• [Instrução de trabalho 1]
No texto sobre o Imposto do Selo, que artigo da Lei n.º 7-A/2016 atribuiu caráter interpretativo à redação do n.º 7 do artigo 7.º do Código do Imposto do Selo?
• [Instrução de trabalho 2]
Prolongue, por favor, o texto sobre o Imposto do Selo a partir do ponto em que termina.

• [Texto para leitura]
- - - - - - -
Por sua vez, o n.º 7 do mesmo artigo 7.º, aditado ao Código do Imposto de Selo pelo artigo 152.º da Lei n.º 7-A/2016, tem a seguinte redação:

«Artigo 7.º

Outras isenções

[...]

7 - O disposto na alínea e) do n.º 1 apenas se aplica às garantias e operações financeiras diretamente destinadas à concessão de crédito, no âmbito da atividade exercida pelas instituições e entidades referidas naquela alínea.»

Por fim, o artigo 154.º da Lei n.º 7-A/2016 estabeleceu que a redação dada pelo artigo 152.º ao n.º 7 do artigo 7.º do Código do Imposto do Selo tem «caráter interpretativo».

7 - É este caráter interpretativo, na medida em que determine a aplicação retroativa do n.º 7 do artigo 7.º do Código do Imposto do Selo, às comissões de gestão cobradas pelas sociedades gestoras aos fundos de pensões que está em causa no presente processo.

Especificamente, questiona-se se a interpretação legalmente estabelecida do artigo 7.º, n.º 1, alínea e), do Código do Imposto do Selo, nos termos da conjugação do n.º 7 do mesmo preceito com o artigo 154.º da Lei n.º 7-A/2016, e segundo a qual não são abrangidas pela isenção do imposto do selo prevista naquela alínea as comissões de gestão cobradas pelas sociedades gestoras aos fundos de pensões por elas geridos, pode aplicar-se nos anos anteriores a 2016 - i.e., antes da entrada em vigor dos artigos 152.º e 154.º da Lei n.º 7-A/2016 - , é compatível com a proibição de criação de impostos com natureza retroativa, estatuída no artigo 103.º, n.º 3, da Constituição.
- - - - - - -
• [Excertos de dados]
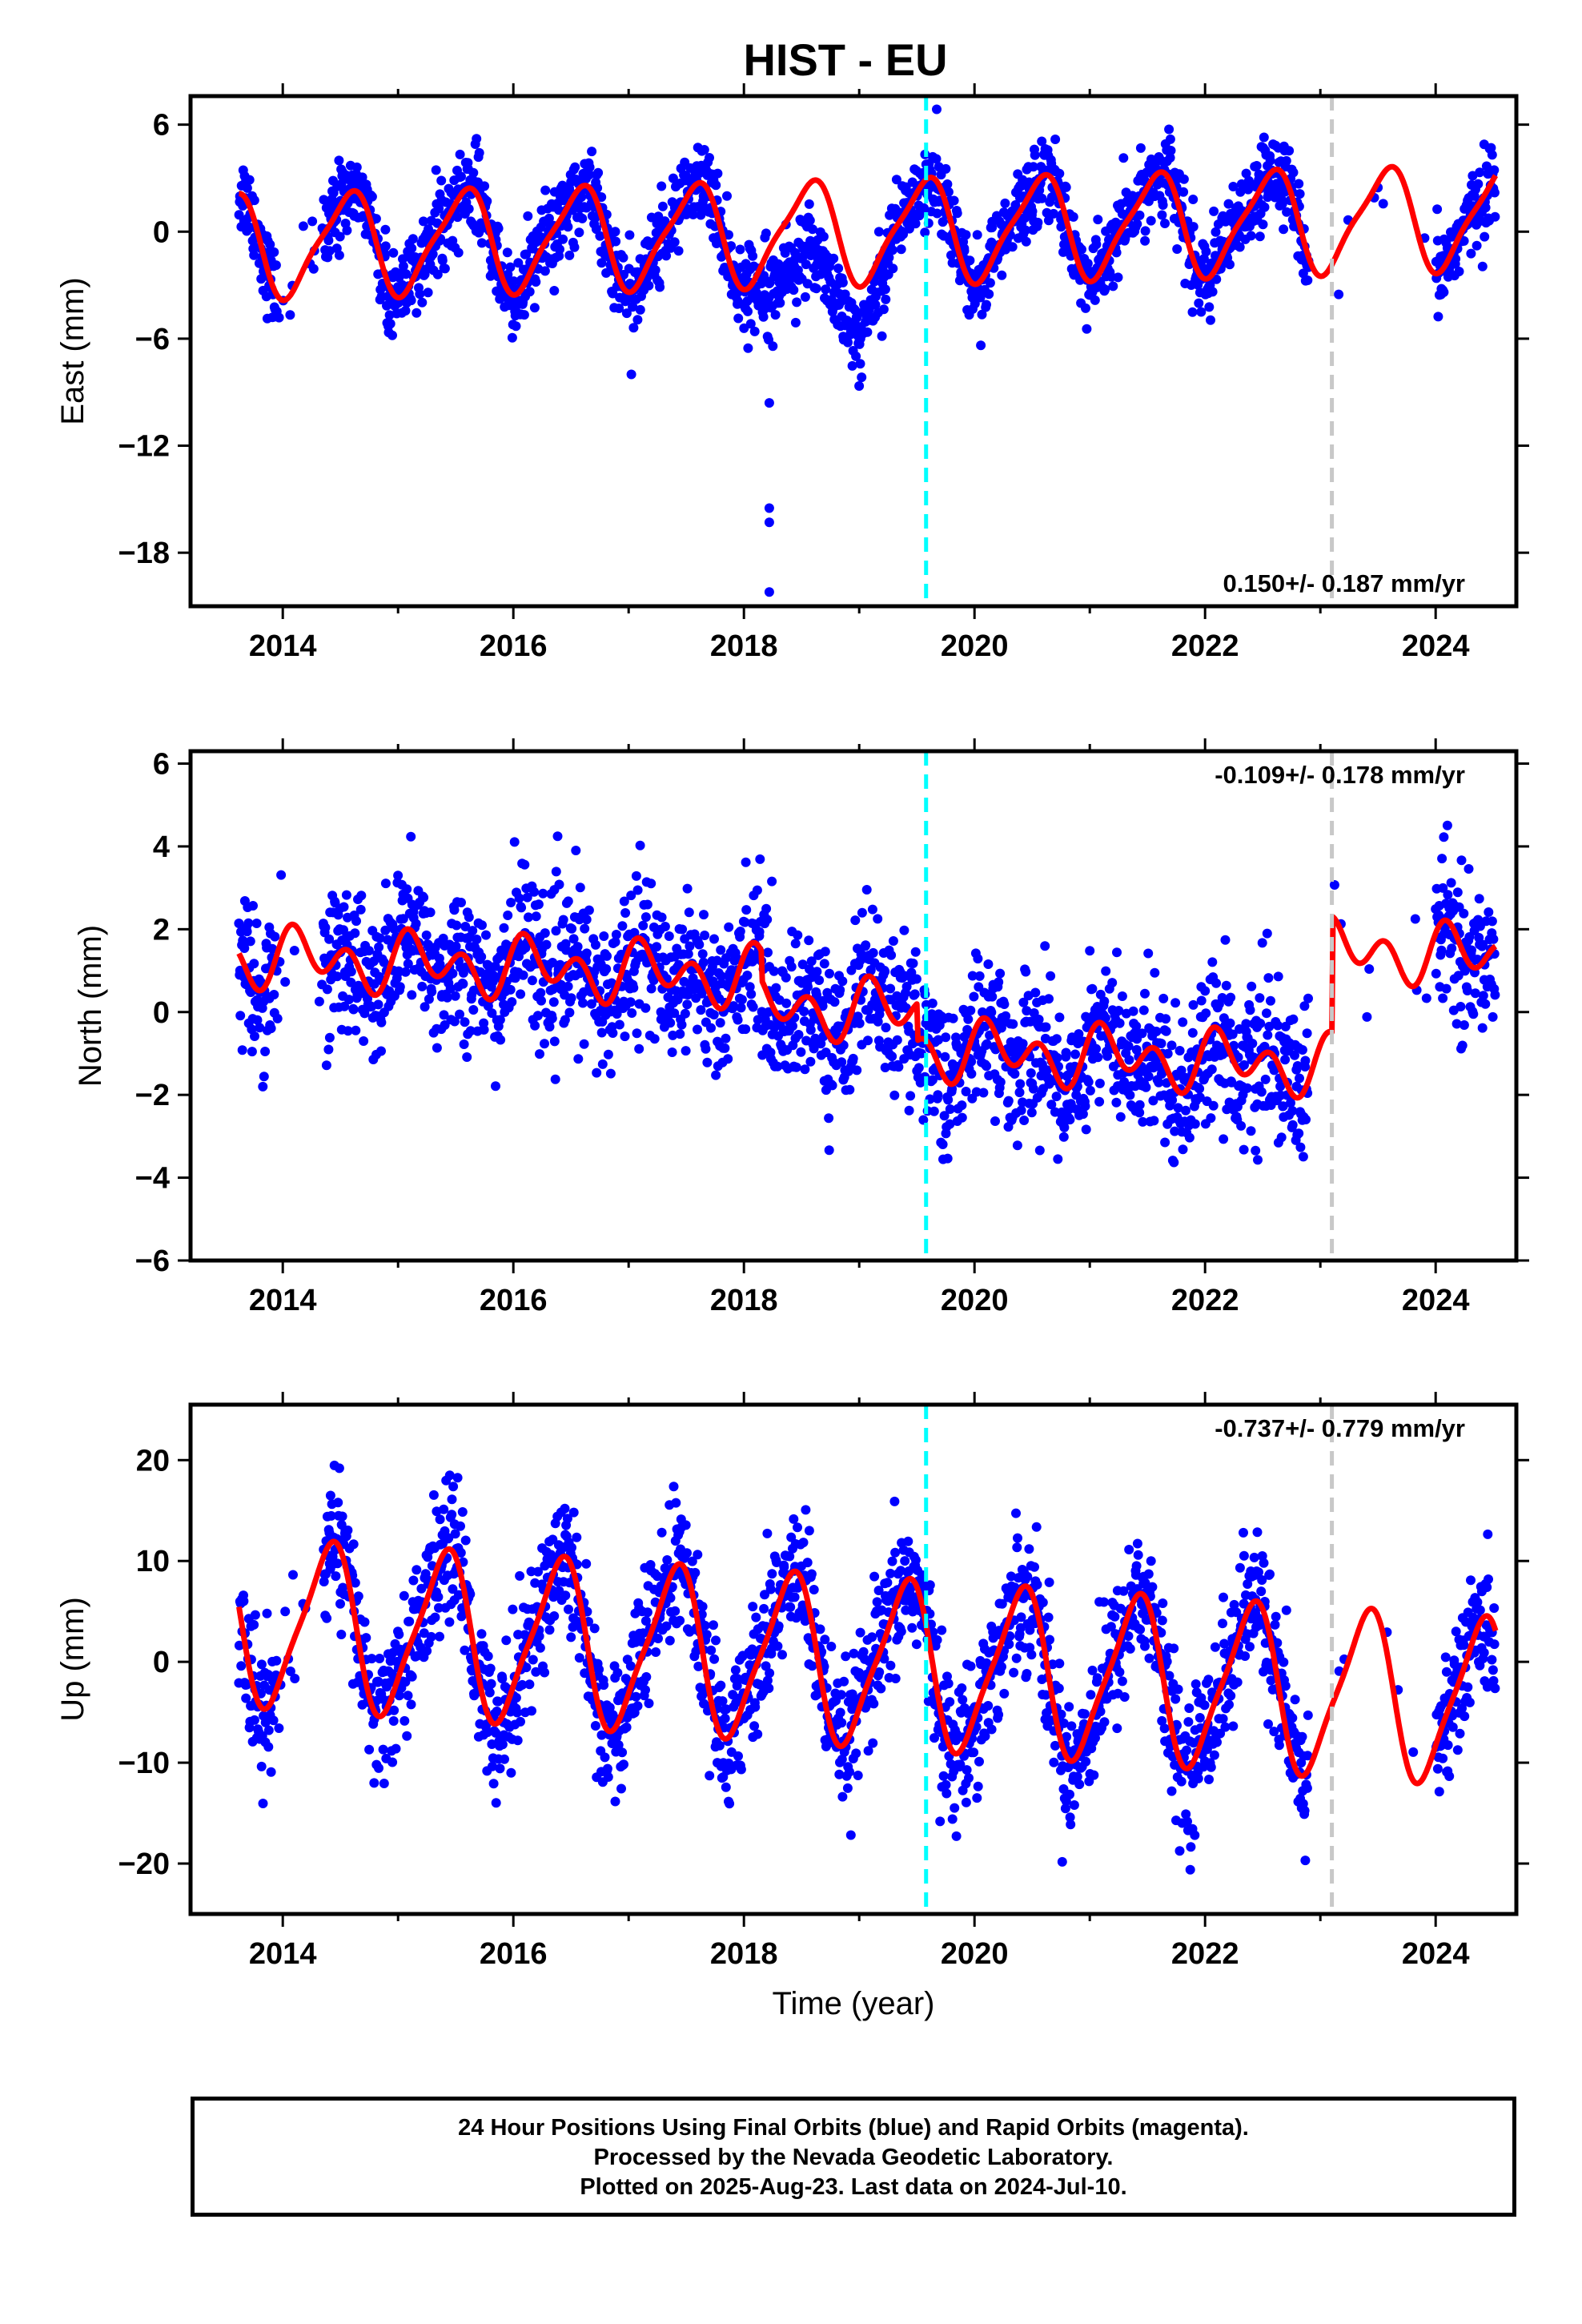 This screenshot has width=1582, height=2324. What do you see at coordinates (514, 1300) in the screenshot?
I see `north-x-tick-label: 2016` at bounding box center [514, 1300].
- - - - - - -
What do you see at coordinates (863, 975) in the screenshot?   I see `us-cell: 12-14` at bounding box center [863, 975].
- - - - - - -
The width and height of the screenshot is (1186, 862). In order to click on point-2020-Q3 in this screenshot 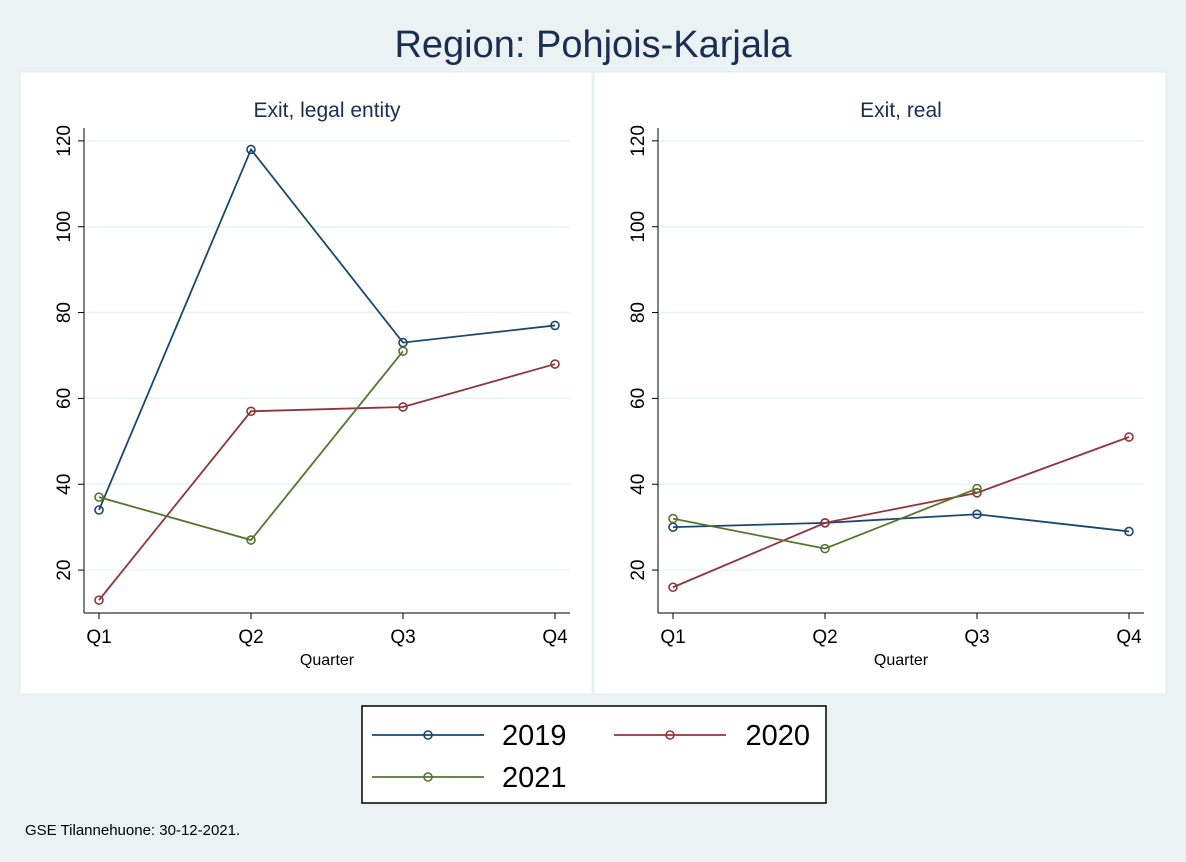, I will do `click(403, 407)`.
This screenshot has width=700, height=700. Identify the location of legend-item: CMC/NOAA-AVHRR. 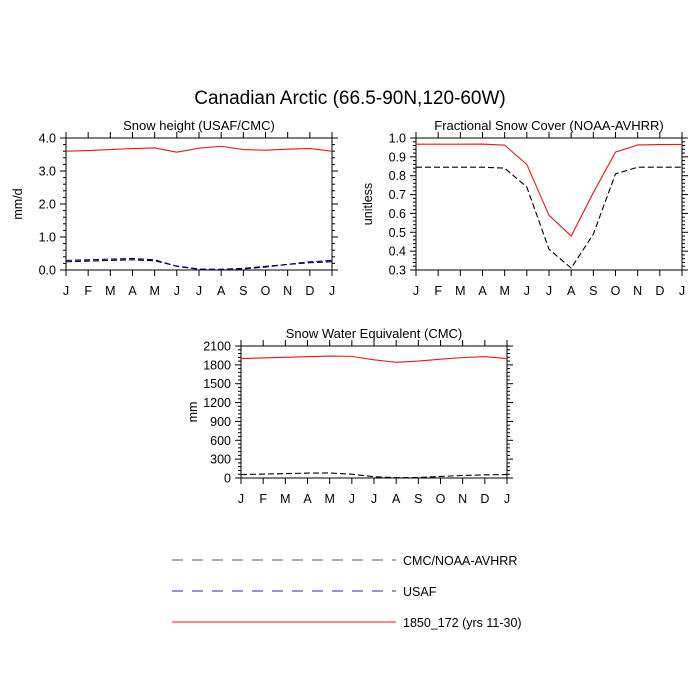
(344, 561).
- - - - - - -
• [Resposta final 1]
O artigo 154.º da Lei n.º 7-A/2016.

• [Resposta final 2]
Nos termos literais em que se encontra prevista, a isenção da alínea e) do n.º 1 do artigo 7.º do Código do Imposto do Selo, na redação dada pela Lei n.º 107-B/2003, abrange quaisquer comissões cobradas por instituições de crédito, sociedades financeiras e instituições financeiras a outras instituições da mesma natureza e a sociedades de capital de risco, independentemente de estarem em causa operações financeiras diretamente destinadas à concessão de crédito. Assim, apesar de se fazer menção expressa à atividade de concessão de crédito, não se associa a isenção relativa à cobrança de comissões ao exercício daquela atividade, mas apenas e só à natureza das entidades envolvidas. Já o citado n.º 7 do mesmo artigo 7.º, aditado em 2016, veio estatuir uma associação necessária daquela isenção às «garantias e operações financeiras diretamente destinadas à concessão de crédito» (itálico acrescentado).

A constitucionalidade de tal associação, em si mesma considerada, e valendo para os anos de 2016 e seguintes, não é objeto de apreciação no presente processo.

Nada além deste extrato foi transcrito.